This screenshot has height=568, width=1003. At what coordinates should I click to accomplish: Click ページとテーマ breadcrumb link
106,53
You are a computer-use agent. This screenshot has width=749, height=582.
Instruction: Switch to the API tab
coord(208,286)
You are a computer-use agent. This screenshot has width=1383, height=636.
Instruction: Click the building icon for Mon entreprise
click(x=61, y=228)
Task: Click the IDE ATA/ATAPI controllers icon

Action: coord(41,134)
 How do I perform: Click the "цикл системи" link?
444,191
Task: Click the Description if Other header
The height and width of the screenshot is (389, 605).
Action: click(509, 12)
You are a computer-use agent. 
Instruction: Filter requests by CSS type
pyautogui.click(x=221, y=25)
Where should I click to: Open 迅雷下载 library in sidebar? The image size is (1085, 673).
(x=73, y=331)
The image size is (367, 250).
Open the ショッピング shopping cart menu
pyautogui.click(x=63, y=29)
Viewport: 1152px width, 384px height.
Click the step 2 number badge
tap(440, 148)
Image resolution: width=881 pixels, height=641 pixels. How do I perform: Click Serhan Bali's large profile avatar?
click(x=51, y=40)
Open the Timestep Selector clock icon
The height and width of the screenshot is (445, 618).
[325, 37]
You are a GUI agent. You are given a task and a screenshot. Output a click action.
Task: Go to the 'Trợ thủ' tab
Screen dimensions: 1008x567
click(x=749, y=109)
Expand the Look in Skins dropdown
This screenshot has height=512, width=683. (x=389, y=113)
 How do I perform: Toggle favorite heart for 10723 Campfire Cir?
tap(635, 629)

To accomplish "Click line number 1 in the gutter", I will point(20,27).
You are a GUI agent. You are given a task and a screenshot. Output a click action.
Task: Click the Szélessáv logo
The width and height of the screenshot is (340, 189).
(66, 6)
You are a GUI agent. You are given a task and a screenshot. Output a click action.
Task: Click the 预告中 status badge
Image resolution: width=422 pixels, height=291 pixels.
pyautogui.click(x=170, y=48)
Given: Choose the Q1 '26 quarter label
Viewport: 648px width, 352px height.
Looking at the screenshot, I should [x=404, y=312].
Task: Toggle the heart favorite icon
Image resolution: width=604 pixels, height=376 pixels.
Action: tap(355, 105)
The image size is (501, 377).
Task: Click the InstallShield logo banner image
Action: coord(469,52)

......

▶ **Task to carry out**:
Copy the records above exactly as they appear.

▶ **Task solution**:
This screenshot has height=568, width=1003. At what coordinates should I click to accomplish: Click ページとテーマ breadcrumb link
106,53
You are a computer-use agent. This screenshot has width=749, height=582.
Instruction: Switch to the API tab
coord(208,286)
You are a computer-use agent. This screenshot has width=1383, height=636.
Instruction: Click the building icon for Mon entreprise
click(x=61, y=228)
Task: Click the IDE ATA/ATAPI controllers icon

Action: coord(41,134)
 How do I perform: Click the "цикл системи" link?
444,191
Task: Click the Description if Other header
The height and width of the screenshot is (389, 605).
Action: click(509, 12)
You are a computer-use agent. 
Instruction: Filter requests by CSS type
pyautogui.click(x=221, y=25)
Where should I click to: Open 迅雷下载 library in sidebar? The image size is (1085, 673).
(x=73, y=331)
The image size is (367, 250).
Open the ショッピング shopping cart menu
pyautogui.click(x=63, y=29)
Viewport: 1152px width, 384px height.
Click the step 2 number badge
tap(440, 148)
Image resolution: width=881 pixels, height=641 pixels. How do I perform: Click Serhan Bali's large profile avatar?
click(x=51, y=40)
Open the Timestep Selector clock icon
The height and width of the screenshot is (445, 618).
[325, 37]
You are a GUI agent. You are given a task and a screenshot. Output a click action.
Task: Go to the 'Trợ thủ' tab
Screen dimensions: 1008x567
click(x=749, y=109)
Expand the Look in Skins dropdown
This screenshot has height=512, width=683. (x=389, y=113)
 How do I perform: Toggle favorite heart for 10723 Campfire Cir?
tap(635, 629)

To accomplish "Click line number 1 in the gutter", I will point(20,27).
You are a GUI agent. You are given a task and a screenshot. Output a click action.
Task: Click the Szélessáv logo
The width and height of the screenshot is (340, 189).
(66, 6)
You are a GUI agent. You are given a task and a screenshot. Output a click action.
Task: Click the 预告中 status badge
Image resolution: width=422 pixels, height=291 pixels.
pyautogui.click(x=170, y=48)
Given: Choose the Q1 '26 quarter label
Viewport: 648px width, 352px height.
Looking at the screenshot, I should [x=404, y=312].
Task: Toggle the heart favorite icon
Image resolution: width=604 pixels, height=376 pixels.
Action: tap(355, 105)
The image size is (501, 377).
Task: Click the InstallShield logo banner image
Action: coord(469,52)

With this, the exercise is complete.